The effect of redox bacteria on the programmed cell death-1 cancer immunotherapy

Abstract

Background and purpose: Extracellular electron transferring (EET) or redox bacteria employ a shuttle of flavins to transfer electrons to the oxygen in the intestinal mucosa. Although clinical studies suggest that the gut microbiome modulates the efficiency of immune checkpoint therapy in patients with cancer, the modulation mechanisms have not been well-characterized yet. Experimental approach: In the present study, the oral gavage administration of Shewanella oneidensis MR-1 as a prototypic EET bacteria was assayed in a mouse model of lung cancer to determine the effect of EET bacterium on the efficacy of the programmed cell death protein 1 (PD1)-immune checkpoint therapy.
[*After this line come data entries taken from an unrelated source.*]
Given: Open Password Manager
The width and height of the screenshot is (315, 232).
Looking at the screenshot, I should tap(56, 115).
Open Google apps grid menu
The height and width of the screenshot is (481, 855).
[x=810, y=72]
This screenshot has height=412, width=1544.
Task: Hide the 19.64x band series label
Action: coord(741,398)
Findings/Results: It was indicated that in vitro EET from S. oneidensis was mediated by riboflavins that were supplied through extrinsic sources. Co-administration of S. oneidensis and anti-PD 1 antibodies represent better tumor remission compared to the single-administration of each one; however, no statistically significant change was observed in the tumor volume. Conclusion and implications: More detailed studies are needed to definitively confirm the therapeutic effects of electrogenic bacteria in patients with cancer. Given the findings of the present study, increasing flavin compounds or EET bacteria in the intestine may provide novel strategies for modulating cancer immunotherapy.